Walking into a bovine trap

By Sidharth Mishra
With five-phase voting for the Bihar assembly elections coming to a close, the whole controversy around beef should end. The hullabaloo started with the ban on the sale of meat in Maharashtra during a Jain festival. It soon went on to gain gargantuan proportions with the lynching of one Akhlaq in Dadri for allegedly killing a cow and storing its meat. The hullabaloo took yet another turn in the absolute fracas created near the Kerala House canteen, located in the heart of the national capital, as certain religious reactionaries had raised a misinformed hue and cry over the sale of delicacies made of buffalo meat.
Precious airtime was spent on discussing the matter, complete with both scholarly and stupid discourses. While scholastic giant like Romila Thapar and DN Jha put forth very articulate arguments in defence of beef eating, they were countered by right-wing cacophony with half-literates masquerading as intellectuals. In the political arena, Lalu Prasad Yadav first claimed that even Hindus ate beef. However, he quickly withdrew the comment realising that the cow was a breadwinner for many in his community.

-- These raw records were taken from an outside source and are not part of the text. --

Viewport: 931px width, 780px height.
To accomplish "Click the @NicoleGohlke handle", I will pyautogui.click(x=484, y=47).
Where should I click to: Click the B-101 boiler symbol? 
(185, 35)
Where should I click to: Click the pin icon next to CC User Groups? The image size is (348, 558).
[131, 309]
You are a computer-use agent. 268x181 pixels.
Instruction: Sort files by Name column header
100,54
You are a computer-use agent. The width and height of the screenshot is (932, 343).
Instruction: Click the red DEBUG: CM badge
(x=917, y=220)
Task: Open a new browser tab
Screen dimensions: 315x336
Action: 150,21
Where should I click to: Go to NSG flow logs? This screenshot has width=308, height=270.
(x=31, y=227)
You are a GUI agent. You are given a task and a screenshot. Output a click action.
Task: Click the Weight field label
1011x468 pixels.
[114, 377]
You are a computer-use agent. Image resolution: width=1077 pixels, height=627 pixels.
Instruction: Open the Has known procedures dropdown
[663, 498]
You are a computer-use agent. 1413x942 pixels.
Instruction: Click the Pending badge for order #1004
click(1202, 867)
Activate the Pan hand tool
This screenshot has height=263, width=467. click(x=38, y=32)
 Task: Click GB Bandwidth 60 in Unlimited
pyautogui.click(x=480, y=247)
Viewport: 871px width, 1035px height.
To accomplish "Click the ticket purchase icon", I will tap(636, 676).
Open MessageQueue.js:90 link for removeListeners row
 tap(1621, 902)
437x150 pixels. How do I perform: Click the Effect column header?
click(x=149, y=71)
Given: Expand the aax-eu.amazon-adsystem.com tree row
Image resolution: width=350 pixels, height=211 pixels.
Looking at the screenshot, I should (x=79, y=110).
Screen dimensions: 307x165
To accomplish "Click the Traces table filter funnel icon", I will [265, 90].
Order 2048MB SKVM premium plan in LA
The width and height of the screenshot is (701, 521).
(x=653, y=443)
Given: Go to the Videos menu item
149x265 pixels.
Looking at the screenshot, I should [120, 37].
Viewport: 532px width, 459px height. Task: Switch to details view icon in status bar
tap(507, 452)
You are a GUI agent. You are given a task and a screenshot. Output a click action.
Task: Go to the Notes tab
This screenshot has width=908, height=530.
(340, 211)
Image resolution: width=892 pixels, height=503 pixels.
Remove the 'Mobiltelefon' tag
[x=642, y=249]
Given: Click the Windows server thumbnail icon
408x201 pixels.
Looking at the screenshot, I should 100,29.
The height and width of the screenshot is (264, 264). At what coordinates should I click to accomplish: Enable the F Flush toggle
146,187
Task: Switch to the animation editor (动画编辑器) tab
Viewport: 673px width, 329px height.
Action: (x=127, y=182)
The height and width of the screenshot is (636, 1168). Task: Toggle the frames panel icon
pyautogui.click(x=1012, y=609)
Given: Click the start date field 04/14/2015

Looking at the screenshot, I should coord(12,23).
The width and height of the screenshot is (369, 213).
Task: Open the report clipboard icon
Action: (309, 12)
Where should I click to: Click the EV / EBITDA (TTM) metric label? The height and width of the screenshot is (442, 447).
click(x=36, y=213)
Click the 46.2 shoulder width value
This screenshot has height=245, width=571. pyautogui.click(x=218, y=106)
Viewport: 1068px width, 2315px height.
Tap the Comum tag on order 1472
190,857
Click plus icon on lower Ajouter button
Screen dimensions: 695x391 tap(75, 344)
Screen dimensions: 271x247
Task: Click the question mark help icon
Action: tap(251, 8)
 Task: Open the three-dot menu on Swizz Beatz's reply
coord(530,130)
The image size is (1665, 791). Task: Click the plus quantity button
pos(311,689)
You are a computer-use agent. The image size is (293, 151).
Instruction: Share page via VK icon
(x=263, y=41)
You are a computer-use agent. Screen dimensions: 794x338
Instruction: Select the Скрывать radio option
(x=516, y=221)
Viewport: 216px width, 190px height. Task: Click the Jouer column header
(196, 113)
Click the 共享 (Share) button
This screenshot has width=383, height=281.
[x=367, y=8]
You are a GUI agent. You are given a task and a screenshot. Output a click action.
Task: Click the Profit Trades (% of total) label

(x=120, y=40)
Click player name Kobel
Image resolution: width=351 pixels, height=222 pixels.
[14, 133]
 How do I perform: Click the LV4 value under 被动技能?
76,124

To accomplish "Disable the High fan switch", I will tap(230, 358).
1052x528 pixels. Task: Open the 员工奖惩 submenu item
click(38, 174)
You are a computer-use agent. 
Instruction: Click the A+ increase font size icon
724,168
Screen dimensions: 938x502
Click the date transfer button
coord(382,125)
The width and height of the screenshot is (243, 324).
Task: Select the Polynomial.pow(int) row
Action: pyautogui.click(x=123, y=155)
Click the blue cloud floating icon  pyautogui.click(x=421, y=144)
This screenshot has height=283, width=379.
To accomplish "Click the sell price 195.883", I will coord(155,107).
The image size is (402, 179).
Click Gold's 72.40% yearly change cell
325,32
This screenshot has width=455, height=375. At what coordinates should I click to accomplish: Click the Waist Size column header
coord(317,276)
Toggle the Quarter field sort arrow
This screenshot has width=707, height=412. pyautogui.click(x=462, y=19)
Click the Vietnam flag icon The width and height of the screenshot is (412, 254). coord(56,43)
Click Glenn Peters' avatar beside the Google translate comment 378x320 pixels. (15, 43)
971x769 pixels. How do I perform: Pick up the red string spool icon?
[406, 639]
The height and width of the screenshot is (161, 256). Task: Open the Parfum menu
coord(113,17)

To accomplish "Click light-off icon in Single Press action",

As the controversy galloped with newsroom tickers going berserk with beef and buff stuff, your reporter came across an extraordinary spectacle. During my regular pre-dawn walk last week I saw about 10-odd rickshaw pullers close to metro line approaching Kaushambi station forming a semicircle and talking anxiously. Given the training of a reporter, I decided to change the usual route and go towards the assembly. What I witnessed there was unbelievable if not earth-shattering.
There stood a completely emaciated cow on the road in the middle of the enclosure formed by rickshaws. On closer look, one could see a pool of blood on the road. In the middle of the pool of blood sat a newly born calf, wide-eyed trying to come to terms with the cacophony around it. The birth had taken place next to a park, where a shakha is held every morning. At this shakha, people passionately swear to save the cow. There is also a temple close by, less than 50 metres away from the spot where the cow delivered the calf.
True to the DNA of a reporter I gathered my thoughts, brewed the idea and walked away from the spot wondering what would be the right time to call my colleagues on the Ghaziabad beat. All through the walk that morning I reflected on what could be the good intro, the journalese for an opening paragraph of a news report. As I approached the last lap of the walk, I decided to have another peek at the spot, more to reconfirm the story. Except for the splatter of blood on the road, there was no other evidence left of a calf’s birth having taken place at the spot.
There was no cow, there was no calf and the rickshaw pullers too had left with office goers rushing to the metro station. A fruit-seller who had arrived on the spot gave a vague description of how the spectacle ended. The worse than a butcher owner of the cow had arrived from the neighbouring Bhowapur village. He took charge of the calf and mercilessly pushed the cow, who had just delivered, towards the cowshed about a kilometre away.
“The calf has saved his mother’s life for at least a year. Since she can now be milked, the cow-keeper would not sell her to a butcher for some time,” said the fruit vendor in a matter of fact manner. Despite the prevalence of rising tempers on television and in the cyber world over cow killing and beef eating, the truth of the bovine economy in our country is that a cow is killed only when its keeper hands it over to a butcher.
As a political party, it’s important for the BJP to win elections. However, to make an issue out of beef is uncalled for. The BJP leaders have gone to the town claiming that beef was made into a poll subject not by them but their rivals. Despite their claims, leaders from the BJP were imprudent enough to allow themselves to be engaged in this controversy.
Realising that his party was roundly cornered on the issue, Finance Minister Arun Jaitley recently wrote in his blog that Prime Minister Narendra Modi was the worst victim of ideological intolerance. Jaitley said that the Congress, many left-leaning thinkers and activists have practiced ideological intolerance towards the BJP over recent decades. The Finance Minister said that the opposition party’s strategy was two-fold — to obstruct Parliament and create an environment that there is a social strife in India by structured and organised propaganda.
Nothing could be closer to the truth. But why did Jaitley ever expect the Congress or the Left to be soft towards either the Prime Minister or the NDA government. The opportunity came the opposition’s way to mount a sharp attack on the BJP and the government because they left their flanked unguarded. The Dadri incident should have been decried at the first instance but instead arrived on the scene Modi’s Minister Mahesh Sharma to defend the perpetrators of the crime and then came the sophomores from the Sangh stable causing much calumny on television screens.
As I had mentioned in these columns a few weeks back, the BJP and the larger Sangh family woefully lacks in scholarship vis-a-vis the Left. Engaging the Left in a debate needs scholastic attributes and it should be avoided. If you engage them it’s like a Sudhir Naik preparing a flat cricket pitch at Wankhede stadium for the Indian team’s slaughter at the hands of the Proteas.